Una noche clara de mayo en la que cantaban los ruiseñores en el gabinete del pope Ignacio entró su mujer. Su rostro expresaba el sentimiento, y la pequeña lámpara temblaba en su mano. Acercándose a su marido le tocó con la mano y le dijo, con lágrimas en los ojos:

—¡Pope, vamos a ver a nuestra hijita Vera!

Sin volver siquiera la cabeza el pope miró larga y fijamente a su mujer por encima de sus anteojos y no dijo nada. Ella hizo un gesto de desesperación y se sentó sobre un canapé.

—¡Los dos sois tan... impiadosos!—exclamó, y su cara de buena mujer, un poco inflada, se contrajo en una mueca de dolor como si con aquella mueca quisiera dar a entender el grado de cruel dad de su marido y de su hija.

El sonrió y se levantó. Cerró su libro, se quitó los anteojos, los metió en un estuche y se sumió en reflexiones. Su larga barba de hilos de plata le cubría el pecho.

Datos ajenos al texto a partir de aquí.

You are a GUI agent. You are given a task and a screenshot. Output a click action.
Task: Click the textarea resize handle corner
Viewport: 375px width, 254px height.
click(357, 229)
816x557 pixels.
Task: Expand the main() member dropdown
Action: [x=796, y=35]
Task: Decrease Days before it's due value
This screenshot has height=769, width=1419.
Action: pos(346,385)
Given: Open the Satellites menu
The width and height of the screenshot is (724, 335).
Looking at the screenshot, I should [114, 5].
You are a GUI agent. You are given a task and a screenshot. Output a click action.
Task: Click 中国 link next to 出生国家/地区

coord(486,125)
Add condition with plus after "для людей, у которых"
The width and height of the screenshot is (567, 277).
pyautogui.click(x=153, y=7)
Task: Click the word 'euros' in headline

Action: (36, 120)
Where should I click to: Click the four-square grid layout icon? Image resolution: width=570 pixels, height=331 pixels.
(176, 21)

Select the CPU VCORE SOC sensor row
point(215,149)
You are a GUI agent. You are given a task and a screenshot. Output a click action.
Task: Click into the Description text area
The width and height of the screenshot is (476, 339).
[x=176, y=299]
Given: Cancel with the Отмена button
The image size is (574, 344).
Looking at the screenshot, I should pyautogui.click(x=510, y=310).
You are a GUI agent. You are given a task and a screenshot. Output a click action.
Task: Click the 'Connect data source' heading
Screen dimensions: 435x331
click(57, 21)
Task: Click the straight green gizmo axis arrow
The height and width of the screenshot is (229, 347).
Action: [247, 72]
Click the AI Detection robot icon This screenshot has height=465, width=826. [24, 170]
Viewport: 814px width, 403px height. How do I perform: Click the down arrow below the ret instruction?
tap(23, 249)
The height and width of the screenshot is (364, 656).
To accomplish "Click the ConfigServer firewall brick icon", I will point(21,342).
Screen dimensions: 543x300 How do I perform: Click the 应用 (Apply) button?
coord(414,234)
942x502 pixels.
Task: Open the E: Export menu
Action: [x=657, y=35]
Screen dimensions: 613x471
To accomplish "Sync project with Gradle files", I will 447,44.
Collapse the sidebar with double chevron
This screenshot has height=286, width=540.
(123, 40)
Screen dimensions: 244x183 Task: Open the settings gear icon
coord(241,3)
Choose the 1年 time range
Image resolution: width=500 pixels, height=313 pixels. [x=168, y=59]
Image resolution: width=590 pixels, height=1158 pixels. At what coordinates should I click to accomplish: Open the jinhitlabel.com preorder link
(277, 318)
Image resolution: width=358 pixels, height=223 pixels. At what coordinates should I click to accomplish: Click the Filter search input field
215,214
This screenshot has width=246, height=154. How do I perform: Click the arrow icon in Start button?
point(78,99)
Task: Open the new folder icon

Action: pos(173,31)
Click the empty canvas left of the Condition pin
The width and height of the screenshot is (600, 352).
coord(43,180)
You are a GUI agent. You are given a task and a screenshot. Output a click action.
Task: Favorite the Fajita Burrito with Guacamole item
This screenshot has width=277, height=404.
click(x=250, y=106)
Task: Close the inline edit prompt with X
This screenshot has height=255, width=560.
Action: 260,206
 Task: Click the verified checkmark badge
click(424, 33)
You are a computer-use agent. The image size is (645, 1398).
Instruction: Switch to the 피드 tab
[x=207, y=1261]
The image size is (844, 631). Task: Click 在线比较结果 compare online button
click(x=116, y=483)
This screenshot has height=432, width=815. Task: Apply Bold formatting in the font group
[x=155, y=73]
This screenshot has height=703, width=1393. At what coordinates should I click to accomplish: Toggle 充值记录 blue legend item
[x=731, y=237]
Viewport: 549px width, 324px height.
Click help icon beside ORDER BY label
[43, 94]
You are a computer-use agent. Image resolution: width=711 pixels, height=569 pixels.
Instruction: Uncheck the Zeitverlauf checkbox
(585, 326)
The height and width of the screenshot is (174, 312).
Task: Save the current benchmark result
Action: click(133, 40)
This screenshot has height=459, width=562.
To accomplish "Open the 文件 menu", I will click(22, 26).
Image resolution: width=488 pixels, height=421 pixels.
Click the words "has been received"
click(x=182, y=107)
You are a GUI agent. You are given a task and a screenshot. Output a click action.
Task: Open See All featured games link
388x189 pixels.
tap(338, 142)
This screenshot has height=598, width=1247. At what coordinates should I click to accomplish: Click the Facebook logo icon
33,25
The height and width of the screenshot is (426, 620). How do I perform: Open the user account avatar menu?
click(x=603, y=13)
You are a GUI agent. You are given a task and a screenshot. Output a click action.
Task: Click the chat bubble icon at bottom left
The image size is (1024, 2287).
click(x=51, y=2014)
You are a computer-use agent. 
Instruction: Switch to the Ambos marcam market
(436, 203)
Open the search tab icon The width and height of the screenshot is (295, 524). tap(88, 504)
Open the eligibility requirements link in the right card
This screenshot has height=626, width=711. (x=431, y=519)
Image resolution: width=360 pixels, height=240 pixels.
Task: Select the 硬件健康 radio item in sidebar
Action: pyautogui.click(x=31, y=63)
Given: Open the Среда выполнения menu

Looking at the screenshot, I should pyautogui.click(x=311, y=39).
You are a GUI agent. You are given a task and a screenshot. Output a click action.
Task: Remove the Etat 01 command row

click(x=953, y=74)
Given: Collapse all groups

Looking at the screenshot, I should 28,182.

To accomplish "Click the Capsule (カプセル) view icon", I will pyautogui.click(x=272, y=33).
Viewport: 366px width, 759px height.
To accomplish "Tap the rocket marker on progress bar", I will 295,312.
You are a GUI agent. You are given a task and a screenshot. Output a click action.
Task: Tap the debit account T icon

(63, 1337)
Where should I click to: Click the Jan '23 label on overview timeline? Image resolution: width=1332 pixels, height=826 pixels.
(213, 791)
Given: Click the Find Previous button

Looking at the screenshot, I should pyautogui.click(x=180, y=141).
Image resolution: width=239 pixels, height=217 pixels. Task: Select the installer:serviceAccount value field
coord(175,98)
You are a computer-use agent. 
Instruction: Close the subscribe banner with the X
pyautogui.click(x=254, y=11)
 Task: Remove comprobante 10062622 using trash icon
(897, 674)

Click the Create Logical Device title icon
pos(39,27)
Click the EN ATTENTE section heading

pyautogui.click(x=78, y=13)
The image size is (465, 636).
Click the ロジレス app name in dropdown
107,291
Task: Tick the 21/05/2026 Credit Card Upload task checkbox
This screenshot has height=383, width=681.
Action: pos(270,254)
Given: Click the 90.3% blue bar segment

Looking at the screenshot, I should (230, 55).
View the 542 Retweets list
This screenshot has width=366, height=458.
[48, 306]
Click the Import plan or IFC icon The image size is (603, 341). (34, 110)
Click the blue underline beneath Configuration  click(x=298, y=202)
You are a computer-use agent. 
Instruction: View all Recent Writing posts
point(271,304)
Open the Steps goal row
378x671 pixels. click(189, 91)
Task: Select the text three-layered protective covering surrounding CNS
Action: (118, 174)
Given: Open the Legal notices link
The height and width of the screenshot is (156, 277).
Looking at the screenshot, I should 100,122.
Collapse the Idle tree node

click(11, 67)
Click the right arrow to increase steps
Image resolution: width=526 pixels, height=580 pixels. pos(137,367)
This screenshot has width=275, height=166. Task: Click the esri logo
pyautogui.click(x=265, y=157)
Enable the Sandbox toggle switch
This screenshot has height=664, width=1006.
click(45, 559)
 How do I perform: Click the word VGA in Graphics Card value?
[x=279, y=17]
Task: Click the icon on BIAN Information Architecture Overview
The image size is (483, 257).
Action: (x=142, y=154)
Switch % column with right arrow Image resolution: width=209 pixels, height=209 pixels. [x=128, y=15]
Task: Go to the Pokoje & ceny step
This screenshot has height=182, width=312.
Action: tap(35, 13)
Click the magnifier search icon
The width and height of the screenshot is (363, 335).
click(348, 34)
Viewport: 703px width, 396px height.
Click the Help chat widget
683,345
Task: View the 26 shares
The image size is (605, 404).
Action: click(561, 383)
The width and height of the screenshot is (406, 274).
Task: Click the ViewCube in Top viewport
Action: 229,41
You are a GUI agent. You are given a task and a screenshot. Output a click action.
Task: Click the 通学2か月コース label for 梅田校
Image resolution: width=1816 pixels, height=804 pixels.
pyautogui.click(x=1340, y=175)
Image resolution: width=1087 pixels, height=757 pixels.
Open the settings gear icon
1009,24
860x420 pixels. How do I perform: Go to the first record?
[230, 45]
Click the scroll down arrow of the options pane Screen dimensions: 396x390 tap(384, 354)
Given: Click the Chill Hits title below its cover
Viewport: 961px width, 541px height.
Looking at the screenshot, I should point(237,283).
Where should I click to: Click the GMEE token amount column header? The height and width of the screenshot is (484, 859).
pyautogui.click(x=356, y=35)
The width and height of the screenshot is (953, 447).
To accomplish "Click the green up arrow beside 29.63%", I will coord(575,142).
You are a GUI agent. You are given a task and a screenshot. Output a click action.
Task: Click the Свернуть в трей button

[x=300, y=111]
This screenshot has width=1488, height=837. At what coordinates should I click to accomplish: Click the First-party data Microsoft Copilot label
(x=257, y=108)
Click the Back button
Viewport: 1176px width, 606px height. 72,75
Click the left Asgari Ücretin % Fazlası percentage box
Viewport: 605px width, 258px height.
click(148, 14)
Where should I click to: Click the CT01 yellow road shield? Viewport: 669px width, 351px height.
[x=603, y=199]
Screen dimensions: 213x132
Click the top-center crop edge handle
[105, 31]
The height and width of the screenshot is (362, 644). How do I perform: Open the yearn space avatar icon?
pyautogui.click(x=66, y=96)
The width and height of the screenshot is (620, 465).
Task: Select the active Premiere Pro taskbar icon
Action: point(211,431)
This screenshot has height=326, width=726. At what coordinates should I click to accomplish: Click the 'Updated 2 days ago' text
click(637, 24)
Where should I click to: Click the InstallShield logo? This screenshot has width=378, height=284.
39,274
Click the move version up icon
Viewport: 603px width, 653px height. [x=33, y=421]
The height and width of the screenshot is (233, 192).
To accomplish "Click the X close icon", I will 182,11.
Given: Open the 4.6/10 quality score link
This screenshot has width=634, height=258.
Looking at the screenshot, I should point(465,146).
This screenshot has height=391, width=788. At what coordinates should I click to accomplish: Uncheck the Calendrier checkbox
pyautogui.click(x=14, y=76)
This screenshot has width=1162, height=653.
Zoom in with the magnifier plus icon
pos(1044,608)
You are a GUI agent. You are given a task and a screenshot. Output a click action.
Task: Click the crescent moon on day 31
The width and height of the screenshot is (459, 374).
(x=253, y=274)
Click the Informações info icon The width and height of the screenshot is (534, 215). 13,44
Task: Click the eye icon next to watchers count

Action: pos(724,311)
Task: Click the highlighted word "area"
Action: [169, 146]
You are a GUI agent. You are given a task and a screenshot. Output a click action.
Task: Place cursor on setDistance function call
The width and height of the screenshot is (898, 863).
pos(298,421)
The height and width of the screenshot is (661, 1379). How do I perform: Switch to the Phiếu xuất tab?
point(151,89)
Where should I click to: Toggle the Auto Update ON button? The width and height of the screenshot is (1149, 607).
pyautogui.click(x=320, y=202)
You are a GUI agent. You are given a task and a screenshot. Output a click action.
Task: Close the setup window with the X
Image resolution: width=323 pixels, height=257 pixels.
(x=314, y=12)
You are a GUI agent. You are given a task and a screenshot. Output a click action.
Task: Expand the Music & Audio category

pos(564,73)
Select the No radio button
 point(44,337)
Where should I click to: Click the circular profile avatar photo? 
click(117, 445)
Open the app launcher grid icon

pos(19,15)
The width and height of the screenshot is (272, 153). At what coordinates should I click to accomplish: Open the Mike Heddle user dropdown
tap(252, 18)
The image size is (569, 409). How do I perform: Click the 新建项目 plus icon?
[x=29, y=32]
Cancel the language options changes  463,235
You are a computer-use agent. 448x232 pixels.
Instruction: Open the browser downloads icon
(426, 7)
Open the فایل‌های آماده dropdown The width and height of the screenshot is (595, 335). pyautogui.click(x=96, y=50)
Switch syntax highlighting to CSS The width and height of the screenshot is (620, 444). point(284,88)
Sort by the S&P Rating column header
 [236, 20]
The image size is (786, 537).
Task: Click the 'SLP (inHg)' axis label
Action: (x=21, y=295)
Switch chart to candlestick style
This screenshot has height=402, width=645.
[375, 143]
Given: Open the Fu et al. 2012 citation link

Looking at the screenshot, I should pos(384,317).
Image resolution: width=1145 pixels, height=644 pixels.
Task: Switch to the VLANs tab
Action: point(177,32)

—Bien, vamos allá—dijo al fin.

Olga Stepanovna se levantó apresuradamente y le suplicó con voz tímida:

—Pero no hay que reñirla... Bien sabes que es muy susceptible...

El cuarto de Vera se hallaba arriba. La estrecha escalera de madera se cimbreaba bajo los pesados pasos del pope Ignacio, alto y grueso. Estaba de mal humor. Sabía bien que su conversación con Vera no serviría de nada.

—¿Qué es lo que pasa?—dijo Vera, sorprendida al verlos entrar.

Estaba en la cama. Con una mano cubría su frente; la otra descansaba sobre el lecho y era tan blanca y transparente que apenas si se la podía distinguir sobre la sábana blanca.

—¡Vera, niña mía!—dijo el padre, tratando de dar a su voz dura y severa notas más dulces—. Dínos, ¿qué es lo que tienes?

Vera guardó silencio.

—Pero vamos a ver, Vera. ¿Es que tu madre y yo no somos dignos de tu confianza? ¿Es que no te amamos? No hay en el mundo quien te ame más que nosotros. Dínos por qué sufres y eso te hará bien. Créeme, pues conozco la vida y tengo experiencia. También a nosotros nos hará bien eso. Mira cómo sufre tu madre...

—¡Verita!—exclamaba suplicante la anciana.

—Y yo también—prosiguió el padre, con voz temblorosa como si algo se hubiera roto en él—. ¿Crees que yo soy dichoso viéndote así? Conozco bien que sufres; pero ¿por qué? Yo, tu padre, no sé nada. ¿Crees que eso es justo?...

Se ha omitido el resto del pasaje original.